While Japan’s involvement in the region is nothing new, with major industrial investments dating back to the establishment of NAFTA, there seems to be a realization in Tokyo that this time around is at stake much more than capitalizing on free-trade agreements and searching for export competitiveness to enter the US market. All-round economic influence in LAC is the coveted prize and China’s recent inroads deep into the economic and political fabric of certain countries (Venezuela obviously, but also Ecuador, Brazil and Argentina) at a time when Donald Trump’s very personal take on the Monroe Doctrine (no-carrot, all-stick) sends a signal that the rush for “El Dorado” may have started.

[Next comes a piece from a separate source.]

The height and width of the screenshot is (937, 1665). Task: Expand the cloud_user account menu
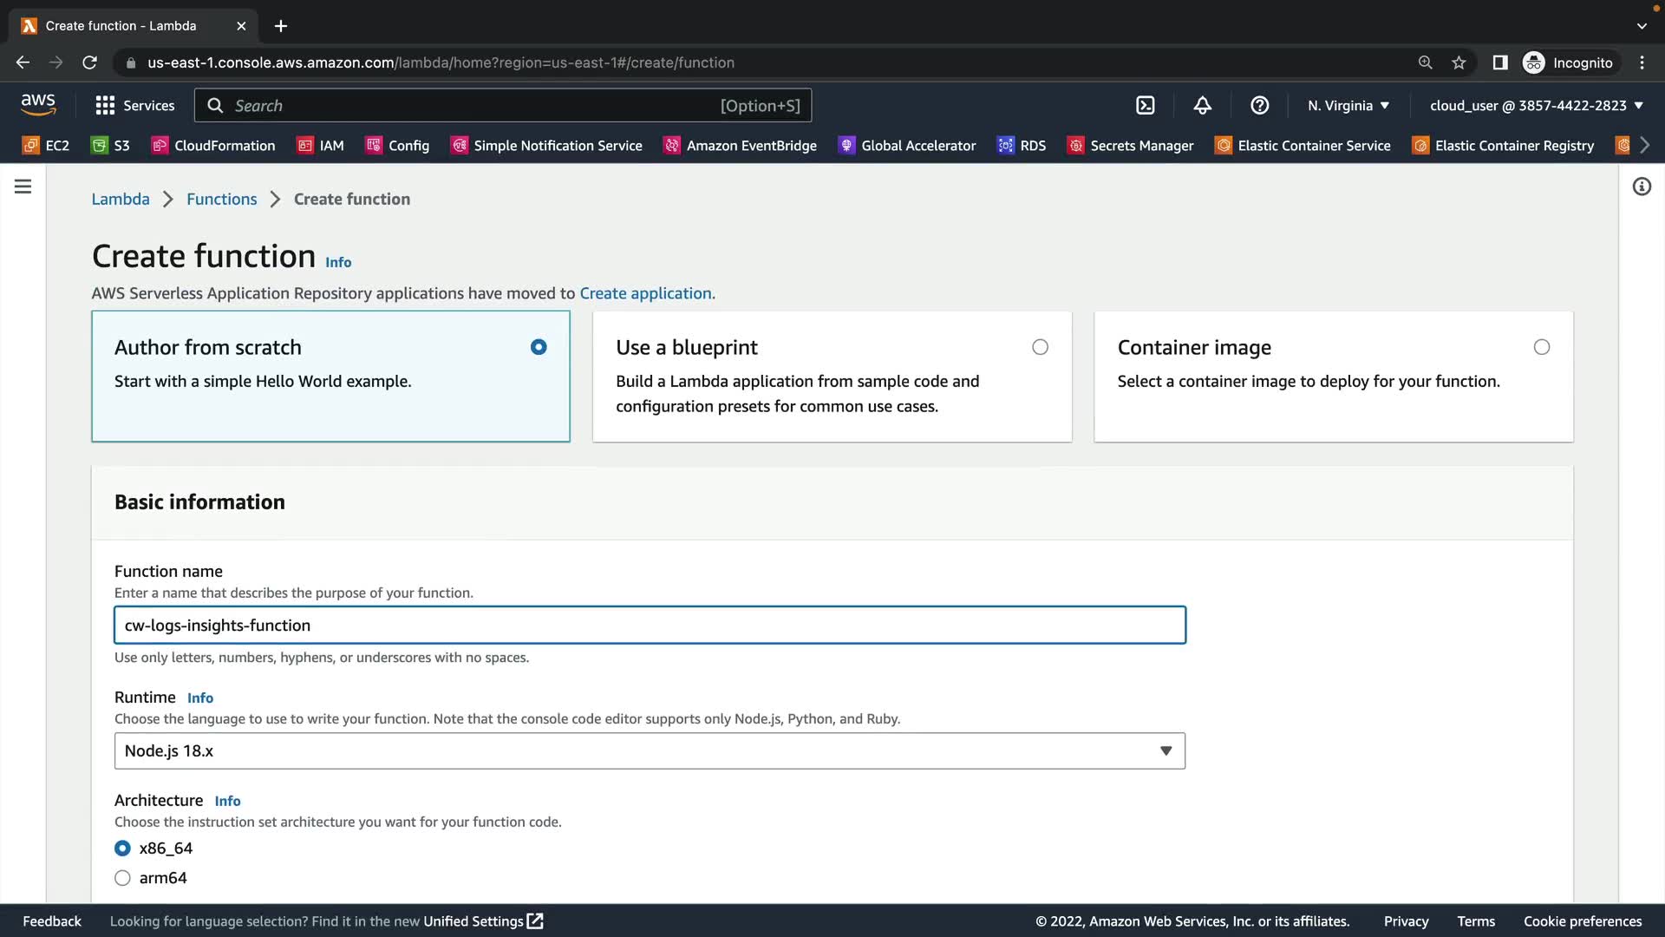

While China’s Ex-Im Bank and China Development Bank lending in LAC has dropped three-fold over the past three years (from $21.5bn in 2015 to $7.7bn in 2018, down from a 2010 high of $35.6bn), under the pressure from Beijing to rationalize investments and contribute to limiting systemic risk, Japan is re-asserting itself through a dynamic combination of multi-lateral and bi-lateral approach to the region.
The revival of the Comprehensive and Progressive Agreement for Trans-Pacific Partnership (“TPP11”) and its ratification in 2018 by, amongst others, Japan, Mexico and Chile (with Colombia expressing interest), together with Tokyo’s increased activity as an observer within the Pacific Alliance (made up so far of Chile, Colombia, Mexico and Peru), is combined with the signing of bilateral agreements of economic partnership with Chile, Mexico and Peru.

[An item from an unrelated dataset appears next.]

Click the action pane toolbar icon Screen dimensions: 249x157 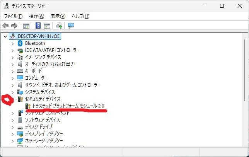pos(47,26)

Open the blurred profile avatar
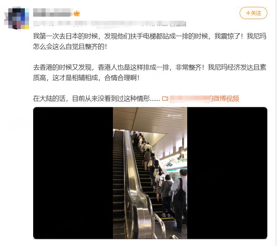[x=17, y=18]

Results have so far been mixed. In 2018, Japan’s external trade with LAC amounted to little under $60bn (about 4% of Japan’s total external trade) and loans for project financing extended to the region by the Japan Bank for International Cooperation (JBIC) totaled $1.3bn, about half of what China has been lending over the same period (when excluding the $5bn in loans to Venezuela destined to purchase oil). On the cooperation front, Japan International Cooperation Agency (JICA) reported programs worth $325mn in fiscal 2017, with about 60% concentrated in Central America and the Carribean.
On the front of investments in innovation and new technologies, Japan has been faring better, with intense venture capital activity in Latin American start-ups and scale-ups. Softbank in particular has been very busy investing in local ventures, chipping in for Brazil’s Loggi ($150mn) and Mexico’s Clip ($100mn), while making lead investments in Colombia’s Rappi ($1bn) and Brazil’s Creditas ($231mn). The firm also announced a $5bn fund dedicated to Latin American startups (“Softbank Innovation Fund”).

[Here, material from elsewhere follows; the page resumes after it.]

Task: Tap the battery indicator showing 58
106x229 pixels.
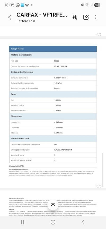Action: click(97, 5)
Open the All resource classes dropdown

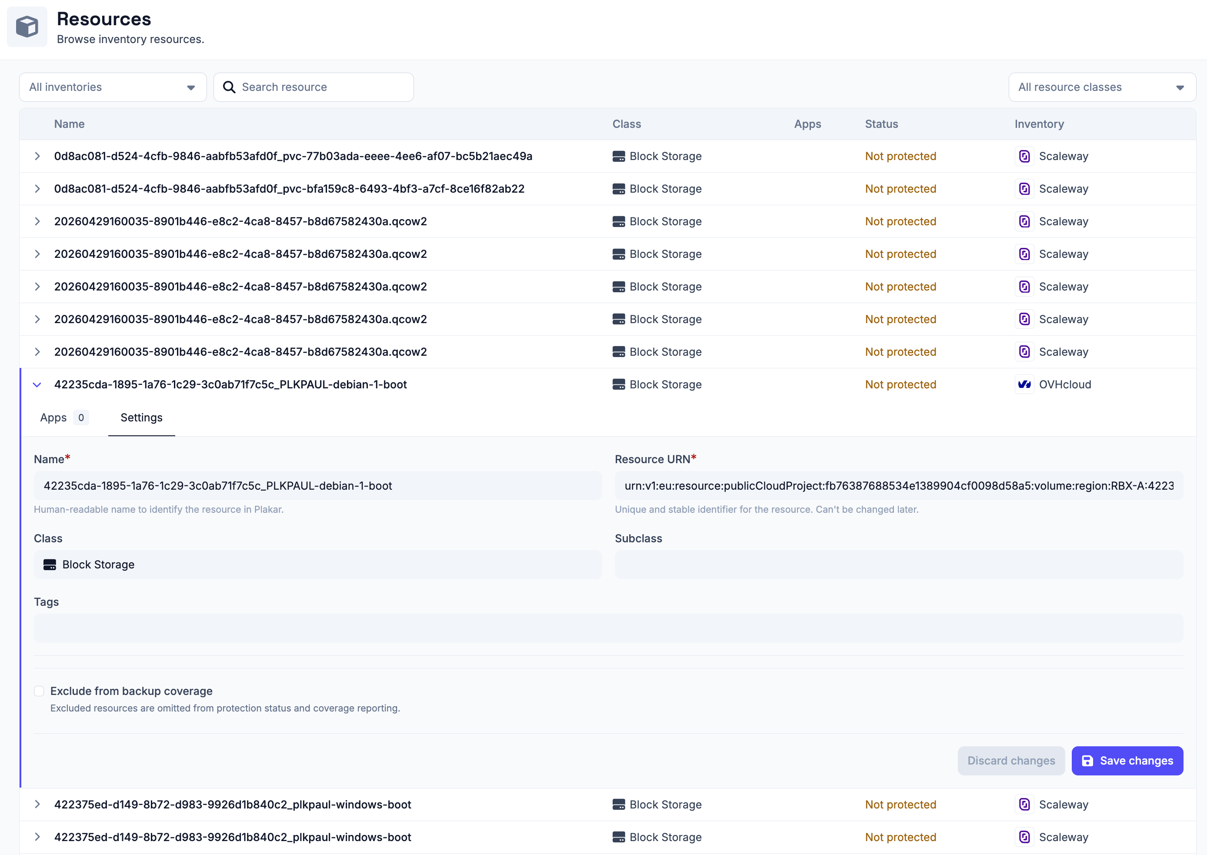point(1102,87)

Finally, Japan’s Nippon Export and Investment Insurance (NEXI) has inaugurated a new form of presence in LAC by underwriting reinsurance ceded from the World Bank’s Multilateral Investment Guarantee Agency (MIGA) to support a Mitsui & Co-invested wind-power generation project in Argentina. NEXI’s reinsurance activity in LAC aims at promoting and supporting Japanese investments in the region by reinsuring MIGA’s policies covering political risk (including expropriation, war, civil disturbance and breach of contract), a risk that most Chinese investors have been mitigating by imposing aggressive (and controversial) cross-default clauses…
While still lagging behind China in LAC, Japan seems to have risen to the challenge by offering a softer, more consensual approach to investment (and influence) in the region. The timing is certainly right, with many Latin American governments trying to rebalance their relationship with China, at a time when the US have been clumsily attempting to re-assert their influence over the region with a revival of Theodore Roosevelt’s “big stick” policy.